-- SOURCE EXTRACT start --

But it didn’t make me cry. It didn’t have emotion, real emotion at its heart.

I’m not entirely sure why this special didn’t emotionally connect for me. It might be because neither Smith nor Tennant is really “my” Doctor – I swear fealty to Christopher Eccleston, who wasn’t in this one. Or it could be because even though we felt a little bit of the chaos on Gallifrey as the Time War raged we’ve never actually gotten a really good feeling of what that war was all about, and therefore an entire episode debating the moral intricacies of a conflict we really know nothing about was kind of weird.

Or it could be that I am sick and tired of hearing about the damn Time War, and I want us to talk about something else. Because I’m tired of The Doctor being a “lonely god” or “the only one who can save us now” and I want him to just be The Doctor again, a weirdo who stole a time machine because he didn’t want to be a grownup anymore. I miss The Doctor helping people not because he’s the only one who can, but because he’s in the neighborhood and it’s the right thing to do.

I miss the everyday courage of Doctor Who. I’ve had my fill of prophecies and universe saving heroics. I want The Doctor to help a shopgirl see the stars, or try desperately to get a flight attendant to the airport on time, only to constantly be hijacked off into time and space. I want The Doctor to do normal things with normal people and have them be extraordinary for no other reason than that they might as well be. I’m done with exceptionalism. I want The Doctor to be a man again.

Again, this could just be me, but I really don’t think it is. Like I said in the Rose Tyler article, I love characters who are ordinary people put in extraordinary circumstances. The Doctor’s never going to be exactly normal, sure, but he can be normal-esque. He doesn’t really have any special skills, does he? And his preferred weapon is a really useful screwdriver. He runs from his problems. He’s just like half my ex-boyfriends in that sense.

What I mean is, I want to be able to relate to The Doctor. I think we’ve missed that. We’ve gone way too far in the other direction. And having Clara be the companion, pretty, perfect Clara, certainly doesn’t help.

Because Clara always knows the right thing to say. She’s the one who opens the door everyone else thinks is locked. She can tell when The Doctor’s about to make a decision and talk him around about it. She can do anything. She’s magic.

I mean she’s literally magic. We established that last season. And have I mentioned how much I hate that? Because I do. I really do. Can’t we have someone normal on this show for once? Seriously. I am really sick of everyone having a destiny or an epic journey or some kind of “only _____ in the universe” deal going on. It’s exhausting.

-- SOURCE EXTRACT end --
-- RECORDS PROVIDED start --

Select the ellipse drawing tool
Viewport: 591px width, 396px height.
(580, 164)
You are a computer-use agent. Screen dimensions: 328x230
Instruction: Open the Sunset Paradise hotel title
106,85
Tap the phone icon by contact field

-- RECORDS PROVIDED end --
-- RECORDS PROVIDED start --

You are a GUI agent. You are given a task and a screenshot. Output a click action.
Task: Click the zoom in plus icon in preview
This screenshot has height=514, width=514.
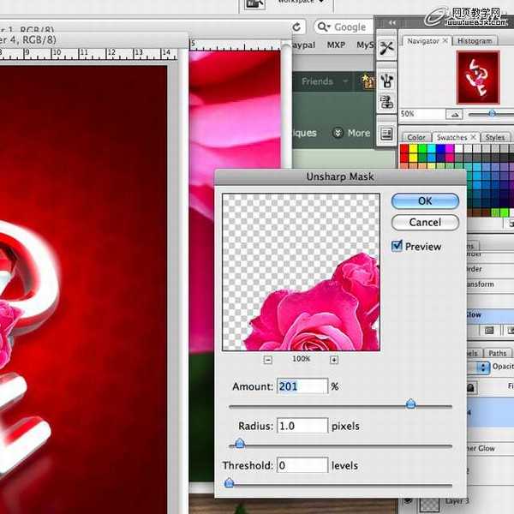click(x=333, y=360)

-- RECORDS PROVIDED end --
-- RECORDS PROVIDED start --

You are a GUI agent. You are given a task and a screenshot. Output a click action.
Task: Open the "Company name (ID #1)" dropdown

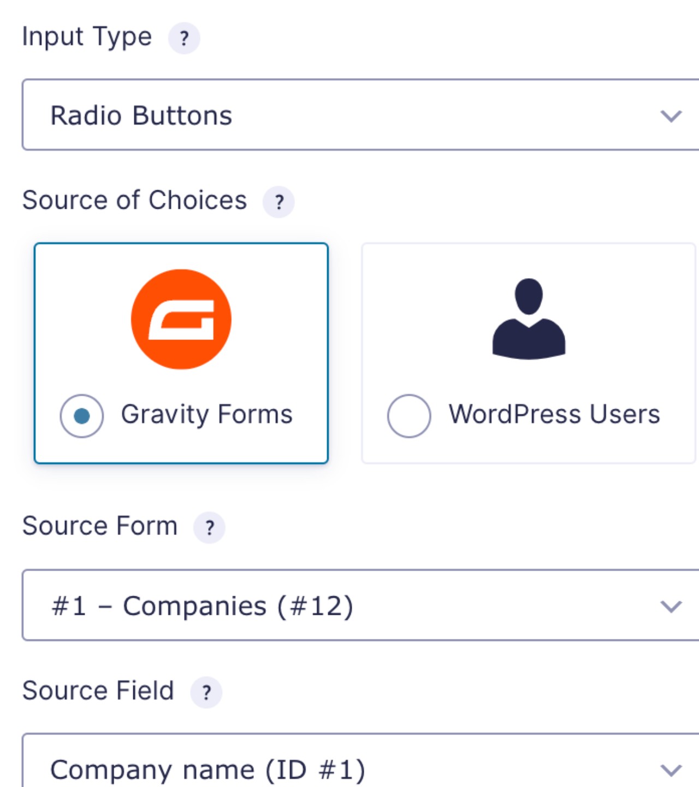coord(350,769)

-- RECORDS PROVIDED end --

§ **WORK INSTRUCTIONS**
#1 Copy the Doctor Who essay starting with "Again, this could" and going on through "certainly doesn’t help.", renaming "screwdriver" as "wrench".
#2 Quote the records word for word, starting with the line with "Select the ellipse drawing tool" and going on through the line with "Tap the phone icon by contact field".
The records are unrelated to the Doctor Who essay.

§ **RESPONSES TO THE EXERCISE**
#1
Again, this could just be me, but I really don’t think it is. Like I said in the Rose Tyler article, I love characters who are ordinary people put in extraordinary circumstances. The Doctor’s never going to be exactly normal, sure, but he can be normal-esque. He doesn’t really have any special skills, does he? And his preferred weapon is a really useful wrench. He runs from his problems. He’s just like half my ex-boyfriends in that sense.

What I mean is, I want to be able to relate to The Doctor. I think we’ve missed that. We’ve gone way too far in the other direction. And having Clara be the companion, pretty, perfect Clara, certainly doesn’t help.

#2
Select the ellipse drawing tool
Viewport: 591px width, 396px height.
(580, 164)
You are a computer-use agent. Screen dimensions: 328x230
Instruction: Open the Sunset Paradise hotel title
106,85
Tap the phone icon by contact field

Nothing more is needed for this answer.